[Start of Attachment]
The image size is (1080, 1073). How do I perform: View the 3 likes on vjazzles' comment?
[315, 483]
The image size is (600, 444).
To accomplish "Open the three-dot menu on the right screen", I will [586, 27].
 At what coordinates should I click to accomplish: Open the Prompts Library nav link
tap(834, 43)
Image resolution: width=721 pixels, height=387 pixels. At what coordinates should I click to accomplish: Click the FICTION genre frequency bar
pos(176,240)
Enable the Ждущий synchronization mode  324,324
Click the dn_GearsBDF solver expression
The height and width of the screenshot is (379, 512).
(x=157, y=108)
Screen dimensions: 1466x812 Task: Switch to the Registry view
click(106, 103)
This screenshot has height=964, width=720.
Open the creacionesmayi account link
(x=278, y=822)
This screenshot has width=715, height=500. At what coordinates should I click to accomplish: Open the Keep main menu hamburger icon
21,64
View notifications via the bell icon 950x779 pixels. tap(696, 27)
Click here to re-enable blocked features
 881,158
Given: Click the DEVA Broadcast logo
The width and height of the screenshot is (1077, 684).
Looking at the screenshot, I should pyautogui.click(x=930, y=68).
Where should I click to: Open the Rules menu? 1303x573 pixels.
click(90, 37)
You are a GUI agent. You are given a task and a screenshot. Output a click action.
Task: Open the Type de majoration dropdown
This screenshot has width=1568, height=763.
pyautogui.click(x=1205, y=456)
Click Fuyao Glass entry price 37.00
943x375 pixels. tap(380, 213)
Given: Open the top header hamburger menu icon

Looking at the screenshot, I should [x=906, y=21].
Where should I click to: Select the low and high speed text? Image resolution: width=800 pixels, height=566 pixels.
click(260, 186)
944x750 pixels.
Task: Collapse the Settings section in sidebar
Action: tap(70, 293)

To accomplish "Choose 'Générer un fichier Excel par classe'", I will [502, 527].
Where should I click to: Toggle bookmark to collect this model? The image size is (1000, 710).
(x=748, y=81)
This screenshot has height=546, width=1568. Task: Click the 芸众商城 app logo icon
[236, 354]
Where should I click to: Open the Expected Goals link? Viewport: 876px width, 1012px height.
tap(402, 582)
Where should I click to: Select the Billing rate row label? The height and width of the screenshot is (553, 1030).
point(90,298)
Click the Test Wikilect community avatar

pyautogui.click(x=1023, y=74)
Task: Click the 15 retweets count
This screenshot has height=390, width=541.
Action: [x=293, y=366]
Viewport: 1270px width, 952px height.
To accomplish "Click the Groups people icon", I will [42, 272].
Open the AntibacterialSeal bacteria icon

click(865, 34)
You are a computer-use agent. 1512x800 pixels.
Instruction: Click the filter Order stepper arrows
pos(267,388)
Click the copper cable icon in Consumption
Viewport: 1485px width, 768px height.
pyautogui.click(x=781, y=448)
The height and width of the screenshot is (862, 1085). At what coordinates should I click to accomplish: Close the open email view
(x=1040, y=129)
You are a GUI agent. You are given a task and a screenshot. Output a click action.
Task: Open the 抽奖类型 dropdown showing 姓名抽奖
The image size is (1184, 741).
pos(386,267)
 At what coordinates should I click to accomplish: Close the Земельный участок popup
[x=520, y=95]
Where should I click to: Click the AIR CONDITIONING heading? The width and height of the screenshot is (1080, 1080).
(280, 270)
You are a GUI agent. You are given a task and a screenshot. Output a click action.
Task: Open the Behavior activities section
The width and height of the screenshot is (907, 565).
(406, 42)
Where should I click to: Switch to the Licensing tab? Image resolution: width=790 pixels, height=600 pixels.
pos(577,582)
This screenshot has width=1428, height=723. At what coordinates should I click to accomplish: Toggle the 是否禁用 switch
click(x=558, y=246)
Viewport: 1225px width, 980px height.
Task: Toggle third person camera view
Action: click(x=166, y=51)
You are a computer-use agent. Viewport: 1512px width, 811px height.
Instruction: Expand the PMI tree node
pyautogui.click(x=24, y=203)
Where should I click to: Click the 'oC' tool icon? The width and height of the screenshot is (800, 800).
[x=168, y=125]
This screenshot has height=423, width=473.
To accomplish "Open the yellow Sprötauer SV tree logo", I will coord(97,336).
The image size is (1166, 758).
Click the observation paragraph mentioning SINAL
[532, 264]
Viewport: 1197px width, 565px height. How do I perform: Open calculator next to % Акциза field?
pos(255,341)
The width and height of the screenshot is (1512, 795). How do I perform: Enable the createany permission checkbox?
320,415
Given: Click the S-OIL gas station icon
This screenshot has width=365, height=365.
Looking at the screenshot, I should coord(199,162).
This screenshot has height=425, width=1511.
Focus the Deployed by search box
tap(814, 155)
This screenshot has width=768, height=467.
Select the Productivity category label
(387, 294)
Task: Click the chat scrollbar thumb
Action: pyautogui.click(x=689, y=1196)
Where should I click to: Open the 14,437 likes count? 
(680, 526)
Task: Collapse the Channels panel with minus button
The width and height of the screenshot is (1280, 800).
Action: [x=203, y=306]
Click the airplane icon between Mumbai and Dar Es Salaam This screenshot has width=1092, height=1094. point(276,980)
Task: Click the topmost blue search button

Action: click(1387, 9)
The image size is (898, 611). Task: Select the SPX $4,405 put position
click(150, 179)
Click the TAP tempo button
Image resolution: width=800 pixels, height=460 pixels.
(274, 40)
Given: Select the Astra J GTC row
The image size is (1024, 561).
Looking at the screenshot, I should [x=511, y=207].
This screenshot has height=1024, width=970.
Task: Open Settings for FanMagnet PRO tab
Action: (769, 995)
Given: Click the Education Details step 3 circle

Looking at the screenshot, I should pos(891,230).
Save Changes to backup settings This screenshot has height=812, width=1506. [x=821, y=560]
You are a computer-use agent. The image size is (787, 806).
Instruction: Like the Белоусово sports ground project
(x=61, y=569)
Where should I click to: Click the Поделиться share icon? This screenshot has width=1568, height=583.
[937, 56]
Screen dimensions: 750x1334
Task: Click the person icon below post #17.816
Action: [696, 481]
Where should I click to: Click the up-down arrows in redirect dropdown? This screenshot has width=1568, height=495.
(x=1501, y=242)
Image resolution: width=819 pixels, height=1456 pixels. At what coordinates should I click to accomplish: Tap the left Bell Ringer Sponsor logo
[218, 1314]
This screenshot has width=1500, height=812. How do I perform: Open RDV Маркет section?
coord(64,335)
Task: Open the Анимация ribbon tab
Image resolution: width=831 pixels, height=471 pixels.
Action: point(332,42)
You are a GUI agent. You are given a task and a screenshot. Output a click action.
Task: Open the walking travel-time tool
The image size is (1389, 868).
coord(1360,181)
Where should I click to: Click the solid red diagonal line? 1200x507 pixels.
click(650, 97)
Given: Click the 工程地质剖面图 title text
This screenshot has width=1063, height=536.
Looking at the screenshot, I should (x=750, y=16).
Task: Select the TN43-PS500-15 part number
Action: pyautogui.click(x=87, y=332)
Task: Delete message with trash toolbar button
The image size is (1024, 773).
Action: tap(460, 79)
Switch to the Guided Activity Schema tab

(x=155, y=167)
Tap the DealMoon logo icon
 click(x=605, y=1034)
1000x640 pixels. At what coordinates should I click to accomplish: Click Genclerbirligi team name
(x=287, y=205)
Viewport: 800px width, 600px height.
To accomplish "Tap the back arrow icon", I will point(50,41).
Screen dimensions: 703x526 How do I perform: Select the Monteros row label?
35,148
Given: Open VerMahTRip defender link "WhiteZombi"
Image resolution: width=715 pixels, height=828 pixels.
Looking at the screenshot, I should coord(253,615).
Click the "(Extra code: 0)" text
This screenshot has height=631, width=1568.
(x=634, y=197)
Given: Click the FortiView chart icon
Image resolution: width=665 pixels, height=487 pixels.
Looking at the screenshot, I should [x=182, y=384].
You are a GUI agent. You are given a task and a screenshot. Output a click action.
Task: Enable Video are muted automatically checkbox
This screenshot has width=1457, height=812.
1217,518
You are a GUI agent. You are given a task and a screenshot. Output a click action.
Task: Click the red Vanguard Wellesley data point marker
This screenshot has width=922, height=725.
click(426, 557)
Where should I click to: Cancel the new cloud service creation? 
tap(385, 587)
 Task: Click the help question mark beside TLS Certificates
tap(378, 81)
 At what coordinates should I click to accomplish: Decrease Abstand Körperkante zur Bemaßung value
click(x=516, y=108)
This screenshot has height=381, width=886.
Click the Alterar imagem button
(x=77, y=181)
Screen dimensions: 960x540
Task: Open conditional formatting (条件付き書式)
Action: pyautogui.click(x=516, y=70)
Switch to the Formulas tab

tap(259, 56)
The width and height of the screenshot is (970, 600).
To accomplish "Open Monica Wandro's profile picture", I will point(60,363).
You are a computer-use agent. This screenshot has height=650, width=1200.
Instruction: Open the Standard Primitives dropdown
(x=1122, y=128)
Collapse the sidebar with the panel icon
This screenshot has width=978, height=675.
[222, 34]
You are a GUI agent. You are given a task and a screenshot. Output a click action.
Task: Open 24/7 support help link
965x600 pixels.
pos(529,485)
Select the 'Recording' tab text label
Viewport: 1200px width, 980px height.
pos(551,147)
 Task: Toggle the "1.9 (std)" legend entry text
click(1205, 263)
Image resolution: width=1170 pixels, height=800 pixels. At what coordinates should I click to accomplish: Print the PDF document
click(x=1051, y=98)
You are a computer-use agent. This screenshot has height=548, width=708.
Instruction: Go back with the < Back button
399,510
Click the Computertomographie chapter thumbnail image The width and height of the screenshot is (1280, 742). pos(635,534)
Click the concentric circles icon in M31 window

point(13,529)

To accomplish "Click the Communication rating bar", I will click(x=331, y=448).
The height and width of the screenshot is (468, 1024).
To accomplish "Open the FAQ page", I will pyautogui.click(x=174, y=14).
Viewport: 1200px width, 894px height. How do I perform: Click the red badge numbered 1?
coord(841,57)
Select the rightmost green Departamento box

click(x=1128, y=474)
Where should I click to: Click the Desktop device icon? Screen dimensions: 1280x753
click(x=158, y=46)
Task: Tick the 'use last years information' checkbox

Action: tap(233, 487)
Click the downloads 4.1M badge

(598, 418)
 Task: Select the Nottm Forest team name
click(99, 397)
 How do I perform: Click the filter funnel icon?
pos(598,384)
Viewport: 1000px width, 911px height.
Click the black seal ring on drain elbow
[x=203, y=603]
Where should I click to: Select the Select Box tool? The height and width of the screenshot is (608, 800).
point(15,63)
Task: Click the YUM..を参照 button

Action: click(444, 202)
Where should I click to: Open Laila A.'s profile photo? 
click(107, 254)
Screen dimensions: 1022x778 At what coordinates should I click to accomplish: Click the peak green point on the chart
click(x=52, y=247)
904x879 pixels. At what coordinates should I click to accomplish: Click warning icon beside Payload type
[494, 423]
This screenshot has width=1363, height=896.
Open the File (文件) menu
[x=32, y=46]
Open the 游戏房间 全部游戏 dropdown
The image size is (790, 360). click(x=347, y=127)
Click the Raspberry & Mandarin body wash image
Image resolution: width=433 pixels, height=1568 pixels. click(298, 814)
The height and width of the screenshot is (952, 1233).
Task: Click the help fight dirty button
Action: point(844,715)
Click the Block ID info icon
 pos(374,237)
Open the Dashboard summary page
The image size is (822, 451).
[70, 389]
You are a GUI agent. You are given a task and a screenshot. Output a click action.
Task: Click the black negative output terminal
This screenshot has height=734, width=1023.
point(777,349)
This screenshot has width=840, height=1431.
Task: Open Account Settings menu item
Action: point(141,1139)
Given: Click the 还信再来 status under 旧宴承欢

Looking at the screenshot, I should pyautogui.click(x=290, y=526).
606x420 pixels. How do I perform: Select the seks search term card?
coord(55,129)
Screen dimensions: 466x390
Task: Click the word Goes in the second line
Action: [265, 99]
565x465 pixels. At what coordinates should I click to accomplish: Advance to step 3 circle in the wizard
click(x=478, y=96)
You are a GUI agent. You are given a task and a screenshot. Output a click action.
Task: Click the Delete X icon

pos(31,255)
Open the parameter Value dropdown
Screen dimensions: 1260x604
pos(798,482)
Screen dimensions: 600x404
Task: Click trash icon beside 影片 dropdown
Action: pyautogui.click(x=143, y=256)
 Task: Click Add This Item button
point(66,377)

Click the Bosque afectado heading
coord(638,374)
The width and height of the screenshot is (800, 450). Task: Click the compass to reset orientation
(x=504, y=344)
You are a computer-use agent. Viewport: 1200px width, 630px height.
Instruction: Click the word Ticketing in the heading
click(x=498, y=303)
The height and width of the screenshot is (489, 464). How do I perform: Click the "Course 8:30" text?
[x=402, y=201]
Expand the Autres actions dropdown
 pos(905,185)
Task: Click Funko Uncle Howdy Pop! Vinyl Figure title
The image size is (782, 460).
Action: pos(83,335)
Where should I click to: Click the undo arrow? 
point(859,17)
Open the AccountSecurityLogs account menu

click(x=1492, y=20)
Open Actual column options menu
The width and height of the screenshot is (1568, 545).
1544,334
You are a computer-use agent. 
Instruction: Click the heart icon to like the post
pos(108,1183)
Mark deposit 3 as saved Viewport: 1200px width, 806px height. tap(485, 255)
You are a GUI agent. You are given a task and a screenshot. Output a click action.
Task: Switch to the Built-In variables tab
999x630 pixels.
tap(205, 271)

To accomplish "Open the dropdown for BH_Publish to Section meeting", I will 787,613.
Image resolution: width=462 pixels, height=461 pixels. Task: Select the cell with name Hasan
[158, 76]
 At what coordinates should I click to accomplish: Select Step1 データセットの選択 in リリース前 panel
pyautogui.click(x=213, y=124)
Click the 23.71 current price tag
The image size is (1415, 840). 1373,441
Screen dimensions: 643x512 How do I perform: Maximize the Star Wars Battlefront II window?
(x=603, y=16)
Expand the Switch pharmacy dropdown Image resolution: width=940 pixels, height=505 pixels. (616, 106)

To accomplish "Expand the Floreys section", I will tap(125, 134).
[End of Attachment]
**TASK:** The task calls for all lines in the entries that hold "will".

**TASK SOLUTION:**
To accomplish "Open the three-dot menu on the right screen", I will [586, 27].
To accomplish "Choose 'Générer un fichier Excel par classe'", I will [502, 527].
To accomplish "Click the Groups people icon", I will [42, 272].
To accomplish "Open the yellow Sprötauer SV tree logo", I will coord(97,336).
To accomplish "Tap the back arrow icon", I will point(50,41).
To accomplish "Open Monica Wandro's profile picture", I will point(60,363).
To accomplish "Click the Communication rating bar", I will click(x=331, y=448).
To accomplish "Open the FAQ page", I will pyautogui.click(x=174, y=14).
To accomplish "Open the dropdown for BH_Publish to Section meeting", I will 787,613.
To accomplish "Expand the Floreys section", I will tap(125, 134).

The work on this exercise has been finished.